Pick up the article on archaeocins after its final sentence and continue it in the same style; the data that follows the article is not part of it.

PASSAGE FOR REVIEW —

........

= Archaeocin =

Potential Archae-derived antibiotics

Archaeocin is the name given to a new type of potentially useful antibiotic that is derived from the Archaea group of organisms. Eight archaeocins have been partially or fully characterized, but hundreds of archaeocins are believed to exist, especially within the haloarchaea. Production of these archaeal proteinaceous antimicrobials is a nearly universal feature of the rod-shaped haloarchaea.

The prevalence of archaeocins from other members of this domain is unknown simply because no one has looked for them. The discovery of new archaeocins hinges on recovery and cultivation of archaeal organisms from the environment. For example, samples from a novel hypersaline field site, Wilson Hot Springs in the Fish Springs National Wildlife Refuge in eastern Utah, recovered 350 halophilic organisms; preliminary analysis of 75 isolates showed that 48 were archaeal and 27 were bacterial.

== Halocins ==

Halocins are classified as either peptide (≤ 10 kDa; 'microhalocins') or protein (> 10 kDa) antibiotics produced by members of the archaeal family Halobacteriaceae. To date, all of the known halocin genes are encoded on megaplasmids (> 100 kbp) and possess typical haloarcheal TATA and BRE promoter regions. Halocin transcripts are leaderless and the translated preproteins or preproproteins are most likely exported using the twin arginine translocation (Tat) pathway, as the Tat signal motif (two adjacent arginine residues) is present within the amino terminus. Halocin genes are almost universally expressed at the transition between exponential and stationary phases of growth; the only exception is halocin H1, which is induced during exponential phase. In contrast, the larger halocin proteins are heat-labile and typically obligately halophilic as they lose their activity (or activity is reduced) when desalted.

........

SUPPLIED MATERIAL —

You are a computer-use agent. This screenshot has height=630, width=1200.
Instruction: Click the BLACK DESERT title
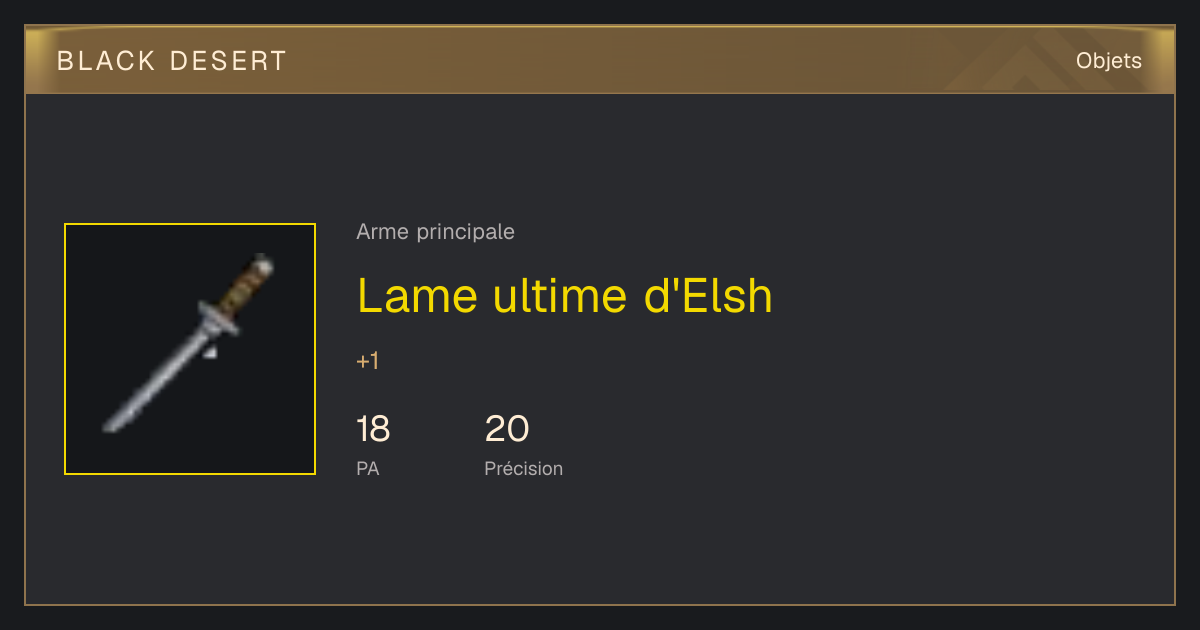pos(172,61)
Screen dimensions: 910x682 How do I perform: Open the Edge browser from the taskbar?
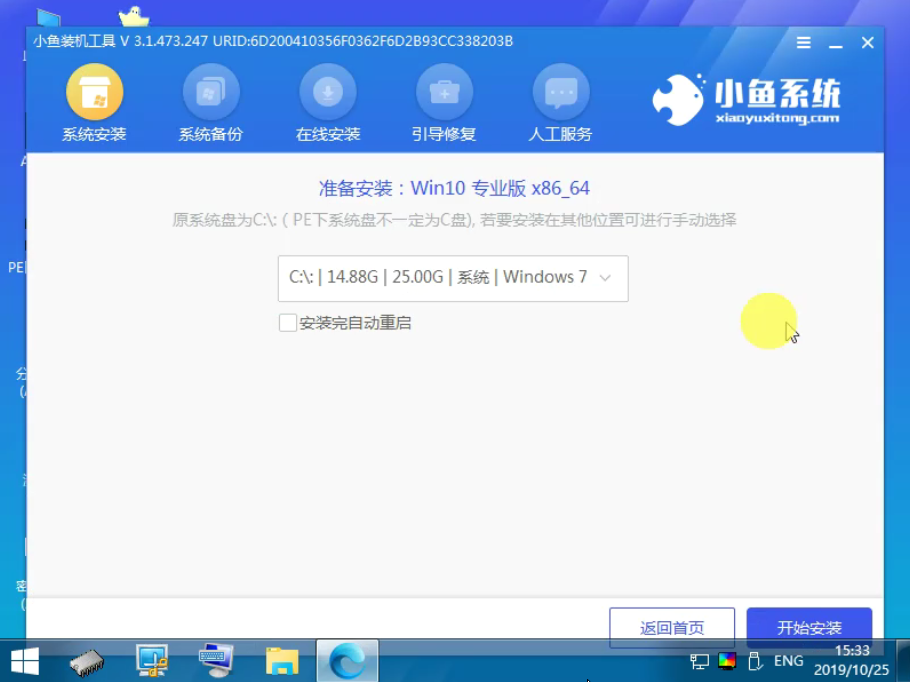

........

EXERCISE OUTPUT —
=== Microhalocins, peptide halocins ===
Currently, five peptide halocins have been partially or completely characterized at the protein and/or genetic levels: HalS8, HalR1, HalC8, HalH7, and HalU1. These antimicrobial peptides range from ~3 to 7.4 kDa in molecular mass, consisting of 36 to 76 amino acid residues. Two of the microhalocins (HalS8 and HalC8) are produced by proteolytic cleavage from a larger preproprotein by an unknown mechanism. Microhalocins are hydrophobic peptides that remain active even if desalted and/or stored at 4 °C and are fairly insensitive to heat and organic solvents. The first microhalocin to be characterized was HalS8, produced by the uncharacterized haloarchaeon S8a isolated from the Great Salt Lake, UT, USA.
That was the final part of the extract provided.